Parenthetically, it occurs to us that if, as would appear from the letter exhibits filed by defendants, the literal language of Code provisions are not invoked by defendants and thus serve no purpose, this issue could well be eliminated from the case if the regulations were rescinded. To this end, defendants should consider whether the provisions complained of contravene the ruling of the Missouri Supreme Court en banc in City of Springfield v. Clouse, 356 Mo. 1239, 206 S.W.2d 539, 542, to the effect that "(a)ll citizens have the right, preserved by the First Amendment to the United States Constitution and Sections 8 and 9 of Article I of the 1945 Missouri Constitution, Sections 14 and 29, Art. 2, Constitution of 1875, to peaceably assemble and organize for any proper purpose, to speak freely and to present their views and desires to any public officer or legislative body." And as appears from the *93 complaint, plaintiffs have in fact organized.

As for the statute complained of, Section 105.510, we find nothing therein which in terms prohibits police officers from organizing or from presenting proposals, either individually or through representatives of their choosing, to any public body, nor is there any provision therein which authorizes a public employer to penalize a police officer who submits proposals to it, either individually or collectively.

For purposes of this action plaintiffs have accepted without question the construction which defendants have allegedly placed upon the statute, and on that premise seek relief. The issue presented by the complaint is a very narrow one. Plaintiffs seek the rights which Missouri law accords to certain other public employees under Section 105.500 et seq. The right to bargain collectively is not one of those rights, since no employee of a public body in Missouri may bargain collectively. What plaintiffs appear to be fearful of is disciplinary action allegedly threatened under the Code of Discipline and Ethics.

Whether a federal constitutional issue is really involved as to Section 105.510 is far from clear. In the factual context of this case the statutory section complained of has never been authoritatively construed by the Missouri courts. In our view, the unresolved issue of state law is uncertain, and since the determination thereof may well render unnecessary the resolution of any federal constitutional issue, we deem it appropriate that we abstain from construing the statute or determining the nature of any limitations upon the right of police officers to form and join organizations. We also question whether the matters complained of by plaintiffs with respect to Section 105.510 are presently ripe for declaratory adjudication (Cf. St. Louis Teachers Association v. Board of Education of the City of St. Louis, Mo.App., 467 S.W.2d 283), particularly after the resolution of the issue pertaining to the Code of Discipline and Ethics. Plaintiffs should promptly seek an adjudication in the state courts respecting the application of the statute upon their organizational rights.

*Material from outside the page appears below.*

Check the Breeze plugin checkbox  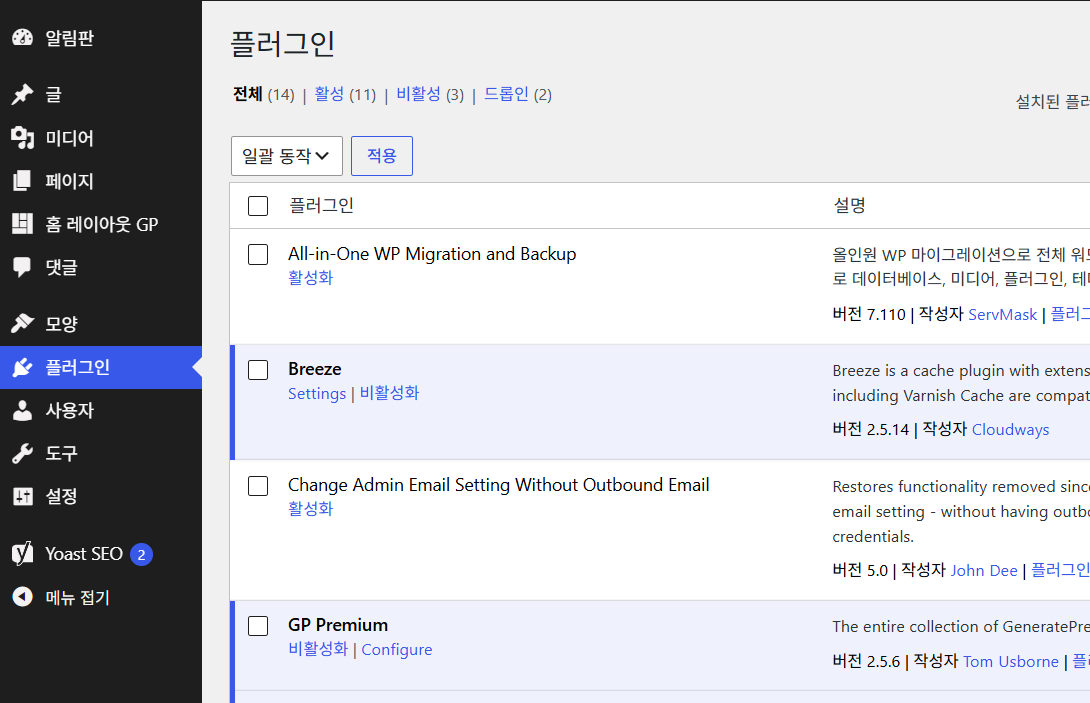[258, 370]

As stated supra, one of the defendants is the County Counselor of St. Louis County. His sole connection with the controversy is as the lawyer for the other defendants, having rendered an opinion which plaintiffs allege is being followed by other defendants. We hold that no claim is stated against the County Counselor.

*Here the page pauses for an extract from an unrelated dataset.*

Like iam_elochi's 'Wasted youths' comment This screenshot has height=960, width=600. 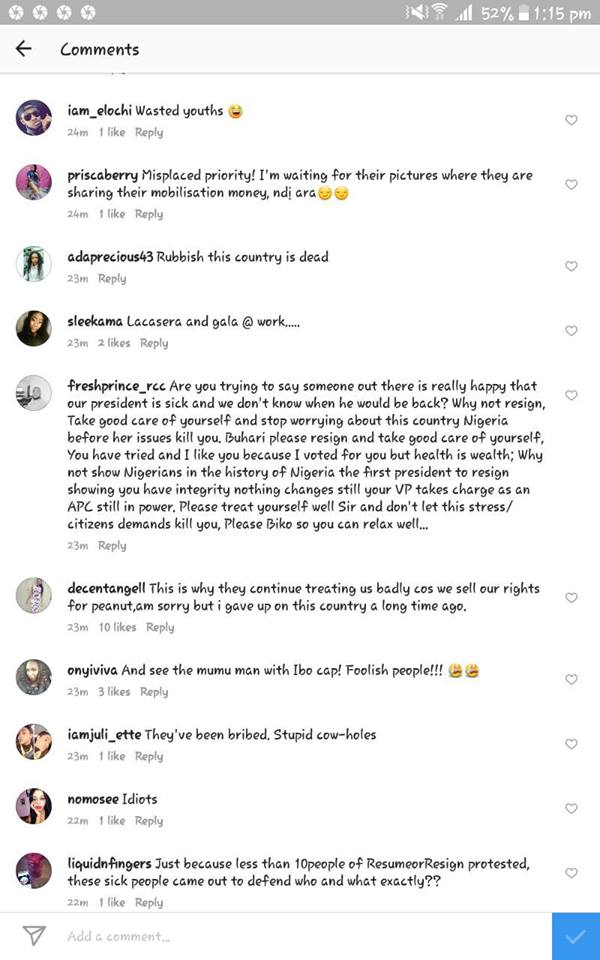571,120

Although we have concluded to abstain from considering the issue as to Section 105.510, there is still an issue respecting the Code of Discipline and Ethics, and for that reason, the motion to dismiss is overruled as to all movants other than the County Counselor and sustained as to the County Counselor of St. Louis County.


[1] We judicially know that the defendant Superintendent of Police has since resigned to accept a similar post in Boston, Massachusetts.

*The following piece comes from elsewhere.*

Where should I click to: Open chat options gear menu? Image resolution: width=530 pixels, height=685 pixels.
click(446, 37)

[2] This section, applicable to most public employees but not to police officers, requires a public body or its representatives to meet, confer and discuss problems relative to salaries and other conditions of employment with a labor organization which is the exclusive bargaining representative of its employees in "a unit appropriate", and to present in written form to the appropriate governing body the results of such discussions for its consideration and action.